§ What you will do: In the records that follow, find the line with "Fine Arts (29, 160)"; from there, retype every line exactly through the line with "luft@dylan.fi (300, 795)", which also belongs to the answer.

(Stored items)
+ + + + + + +
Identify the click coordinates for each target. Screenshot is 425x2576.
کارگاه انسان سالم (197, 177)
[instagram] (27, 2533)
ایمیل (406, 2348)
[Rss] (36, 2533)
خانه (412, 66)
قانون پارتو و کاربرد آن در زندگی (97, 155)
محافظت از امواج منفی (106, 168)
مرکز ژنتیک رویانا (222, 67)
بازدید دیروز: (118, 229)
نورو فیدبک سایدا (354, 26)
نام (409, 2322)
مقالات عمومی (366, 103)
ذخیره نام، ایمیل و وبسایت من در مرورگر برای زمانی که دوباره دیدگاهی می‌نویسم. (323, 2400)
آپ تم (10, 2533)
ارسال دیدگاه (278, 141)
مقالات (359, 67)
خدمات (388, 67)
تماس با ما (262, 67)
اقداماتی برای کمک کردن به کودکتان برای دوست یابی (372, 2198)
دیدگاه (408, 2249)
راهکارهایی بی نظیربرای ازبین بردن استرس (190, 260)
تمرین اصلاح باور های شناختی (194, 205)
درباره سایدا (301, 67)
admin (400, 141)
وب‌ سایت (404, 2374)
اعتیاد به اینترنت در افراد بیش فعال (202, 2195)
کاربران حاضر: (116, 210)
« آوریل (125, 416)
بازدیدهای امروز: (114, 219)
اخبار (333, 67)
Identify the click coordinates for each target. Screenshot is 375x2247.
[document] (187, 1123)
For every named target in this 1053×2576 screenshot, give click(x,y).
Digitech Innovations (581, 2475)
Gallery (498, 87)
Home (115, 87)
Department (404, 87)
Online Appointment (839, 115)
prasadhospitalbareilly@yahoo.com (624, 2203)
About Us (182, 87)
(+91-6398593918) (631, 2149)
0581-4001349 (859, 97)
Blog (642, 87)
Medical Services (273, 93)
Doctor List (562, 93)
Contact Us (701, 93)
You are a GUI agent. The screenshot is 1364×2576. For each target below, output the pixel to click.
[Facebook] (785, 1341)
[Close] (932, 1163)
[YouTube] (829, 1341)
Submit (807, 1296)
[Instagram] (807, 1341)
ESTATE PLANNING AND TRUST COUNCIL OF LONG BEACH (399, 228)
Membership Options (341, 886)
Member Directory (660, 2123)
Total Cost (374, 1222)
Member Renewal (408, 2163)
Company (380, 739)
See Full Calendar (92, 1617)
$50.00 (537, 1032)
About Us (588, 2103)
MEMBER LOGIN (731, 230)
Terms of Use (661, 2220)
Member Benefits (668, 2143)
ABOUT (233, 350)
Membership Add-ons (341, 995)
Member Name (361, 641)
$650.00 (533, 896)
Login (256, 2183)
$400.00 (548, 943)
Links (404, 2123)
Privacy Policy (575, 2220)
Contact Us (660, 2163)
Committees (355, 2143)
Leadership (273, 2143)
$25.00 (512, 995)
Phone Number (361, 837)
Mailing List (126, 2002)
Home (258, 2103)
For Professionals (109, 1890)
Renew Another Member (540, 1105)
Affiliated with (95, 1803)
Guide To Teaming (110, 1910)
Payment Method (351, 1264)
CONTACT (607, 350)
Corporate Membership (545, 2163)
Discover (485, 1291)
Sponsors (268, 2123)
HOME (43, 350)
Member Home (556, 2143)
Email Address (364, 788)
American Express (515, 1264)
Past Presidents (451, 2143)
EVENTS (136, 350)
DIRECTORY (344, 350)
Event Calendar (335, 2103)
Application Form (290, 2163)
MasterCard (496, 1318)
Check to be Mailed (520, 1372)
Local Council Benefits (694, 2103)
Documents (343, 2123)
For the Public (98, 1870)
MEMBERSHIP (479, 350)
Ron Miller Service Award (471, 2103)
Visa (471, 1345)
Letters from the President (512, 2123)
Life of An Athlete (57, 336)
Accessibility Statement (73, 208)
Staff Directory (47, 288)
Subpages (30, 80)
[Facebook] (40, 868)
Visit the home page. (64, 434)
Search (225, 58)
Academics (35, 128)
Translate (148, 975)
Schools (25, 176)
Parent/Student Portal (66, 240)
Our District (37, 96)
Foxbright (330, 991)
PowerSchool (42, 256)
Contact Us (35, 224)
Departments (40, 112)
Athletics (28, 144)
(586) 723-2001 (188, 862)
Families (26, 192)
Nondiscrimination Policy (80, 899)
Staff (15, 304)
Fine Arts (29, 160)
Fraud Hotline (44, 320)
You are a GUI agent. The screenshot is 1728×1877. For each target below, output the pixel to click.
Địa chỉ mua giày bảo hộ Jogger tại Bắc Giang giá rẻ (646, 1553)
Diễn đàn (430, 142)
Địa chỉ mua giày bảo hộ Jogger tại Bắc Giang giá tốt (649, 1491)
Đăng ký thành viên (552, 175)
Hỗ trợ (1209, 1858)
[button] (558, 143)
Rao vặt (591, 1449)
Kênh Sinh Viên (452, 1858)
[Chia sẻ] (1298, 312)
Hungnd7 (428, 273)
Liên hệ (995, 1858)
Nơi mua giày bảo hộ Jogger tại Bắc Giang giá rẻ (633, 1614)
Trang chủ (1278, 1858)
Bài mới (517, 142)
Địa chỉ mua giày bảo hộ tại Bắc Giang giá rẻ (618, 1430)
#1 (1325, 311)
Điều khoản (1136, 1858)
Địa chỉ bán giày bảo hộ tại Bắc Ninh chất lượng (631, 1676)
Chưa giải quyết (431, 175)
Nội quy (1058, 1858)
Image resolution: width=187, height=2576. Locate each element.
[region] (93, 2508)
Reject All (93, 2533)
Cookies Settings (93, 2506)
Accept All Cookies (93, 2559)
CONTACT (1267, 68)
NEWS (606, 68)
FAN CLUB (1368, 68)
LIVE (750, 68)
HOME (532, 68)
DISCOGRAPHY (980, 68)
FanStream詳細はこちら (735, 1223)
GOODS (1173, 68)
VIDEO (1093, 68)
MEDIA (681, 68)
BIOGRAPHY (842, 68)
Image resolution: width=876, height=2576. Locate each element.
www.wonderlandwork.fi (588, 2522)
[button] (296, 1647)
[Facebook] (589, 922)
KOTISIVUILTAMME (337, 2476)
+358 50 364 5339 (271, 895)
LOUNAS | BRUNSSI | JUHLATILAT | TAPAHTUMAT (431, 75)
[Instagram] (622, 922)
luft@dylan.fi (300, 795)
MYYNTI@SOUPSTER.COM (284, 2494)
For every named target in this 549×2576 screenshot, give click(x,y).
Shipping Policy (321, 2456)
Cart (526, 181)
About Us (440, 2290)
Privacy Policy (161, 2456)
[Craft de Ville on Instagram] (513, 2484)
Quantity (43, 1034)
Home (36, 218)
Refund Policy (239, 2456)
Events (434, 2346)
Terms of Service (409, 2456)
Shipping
+ + + + + + +
§ Task output:
Fine Arts (29, 160)
Fraud Hotline (44, 320)
You are a GUI agent. The screenshot is 1728×1877. For each target below, output the pixel to click.
Địa chỉ mua giày bảo hộ Jogger tại Bắc Giang giá rẻ (646, 1553)
Diễn đàn (430, 142)
Địa chỉ mua giày bảo hộ Jogger tại Bắc Giang giá tốt (649, 1491)
Đăng ký thành viên (552, 175)
Hỗ trợ (1209, 1858)
[button] (558, 143)
Rao vặt (591, 1449)
Kênh Sinh Viên (452, 1858)
[Chia sẻ] (1298, 312)
Hungnd7 (428, 273)
Liên hệ (995, 1858)
Nơi mua giày bảo hộ Jogger tại Bắc Giang giá rẻ (633, 1614)
Trang chủ (1278, 1858)
Bài mới (517, 142)
Địa chỉ mua giày bảo hộ tại Bắc Giang giá rẻ (618, 1430)
#1 (1325, 311)
Điều khoản (1136, 1858)
Địa chỉ bán giày bảo hộ tại Bắc Ninh chất lượng (631, 1676)
Chưa giải quyết (431, 175)
Nội quy (1058, 1858)
Image resolution: width=187, height=2576. Locate each element.
[region] (93, 2508)
Reject All (93, 2533)
Cookies Settings (93, 2506)
Accept All Cookies (93, 2559)
CONTACT (1267, 68)
NEWS (606, 68)
FAN CLUB (1368, 68)
LIVE (750, 68)
HOME (532, 68)
DISCOGRAPHY (980, 68)
FanStream詳細はこちら (735, 1223)
GOODS (1173, 68)
VIDEO (1093, 68)
MEDIA (681, 68)
BIOGRAPHY (842, 68)
Image resolution: width=876, height=2576. Locate each element.
www.wonderlandwork.fi (588, 2522)
[button] (296, 1647)
[Facebook] (589, 922)
KOTISIVUILTAMME (337, 2476)
+358 50 364 5339 (271, 895)
LOUNAS | BRUNSSI | JUHLATILAT | TAPAHTUMAT (431, 75)
[Instagram] (622, 922)
luft@dylan.fi (300, 795)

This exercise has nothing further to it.